Loving writing, I took creative writing classes, spent hours creating and carefully filing stories in a special binder, I’ve always valued record-keeping and documenting life. I numbered all of my journals, I can’t remember how many I filled without digging through the bins in the basement, but it was over 100. My grandmother used to give me blank books as gifts and I still get giddy running my hands over the journals at the book store (they have much cuter prints and designs now) and stacked on my shelves, waiting.
I wrote poems, short stories, and in elementary school, I started a chapter book. With complete seriousness, I actually mailed the first three chapters to Harcourt, Brace, Jovanovich publishers (now, Houghton Mifflin Harcourt, not any small publisher, the big guns) and got my first rejection letter.
I’ve kept travel journals and still keep up that tradition. I recorded a high school trip to Austria, detailed a fifth grade Bermuda cruise my grandparents treated us to, wrote through my semester in London and wrote a melange of French/English during my summer in France.
I kept dream journals and I’m still interested in dreams.
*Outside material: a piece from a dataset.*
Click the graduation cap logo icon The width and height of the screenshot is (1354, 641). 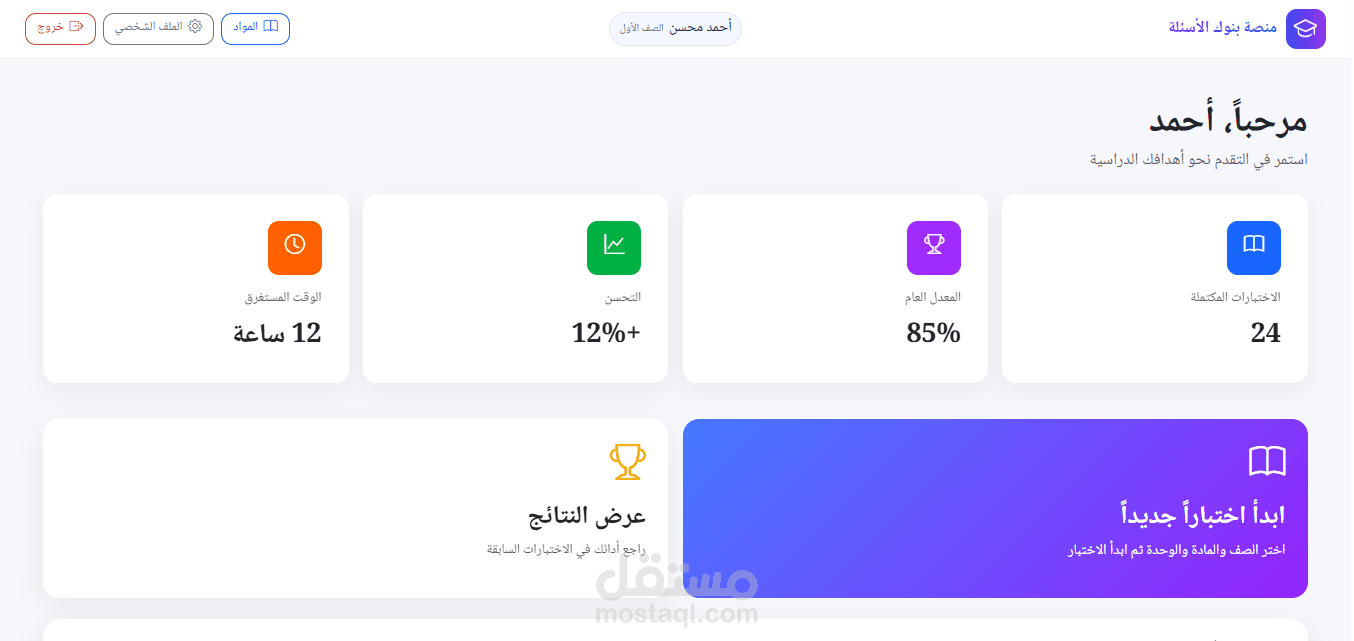1305,29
I’ve read about how to retrieve dream memory (put your body in the same position as when you woke), how to find an anchor to pull you deeper into the dream story and how to interpret your dreams (it’s very individual and personal but I still love dream symbol books). My dream diaries were evidence that I sometimes had prophetic dreams (not about anything of significance, but they had specific, predictive elements), they inspired creative writing and as I scribbled, I learned about myself, my worries and my most profound feelings.
Keeping a journal can take time and effort, and over the years, my writing has changed and really diminished with my shrinking available time and shifting priorities. Though I don’t write a journal regularly for myself anymore, when I became a mother, I started journals for my children. Now that I’m focusing on novels and other writing projects, I write less frequently but jot down milestones, cute expressions, funny quips and lost teeth. I write lengthy entries on each child’s birthday and now and then as a catch-up. I address my writing to that child and want them to hear my voice years from now in the writing. The idea is to someday give them their journals and hope they’ll be able to decipher my speed-script.
I’ve had many book ideas throughout my life, and it turns out that so many of them are actually ideal blog posts instead of full-blown books. My Mother’s Circle blog has been the perfect outlet for me to do some writing, to return to that childhood love and to devote time to write within my too-long to-do list.
I’m also actively working toward my childhood goal of writing a novel (I’ve had many bumping around my head for years). As I write, I’ve even referred to some old diaries for the thoughts of a younger woman.
I’ve been writing here and there, but it often gets scootched to the back of the line of things to do. I’ve committed to take on this challenge NOW – because there will never be a chunk of good, free time to start. Writing takes discipline and the conscious carving out of dedicated time.
So here I go – today I dive in. Want to join me? Do you have a book in you waiting to be expressed? Or a blog you’ve been waiting to launch? Let’s go for it!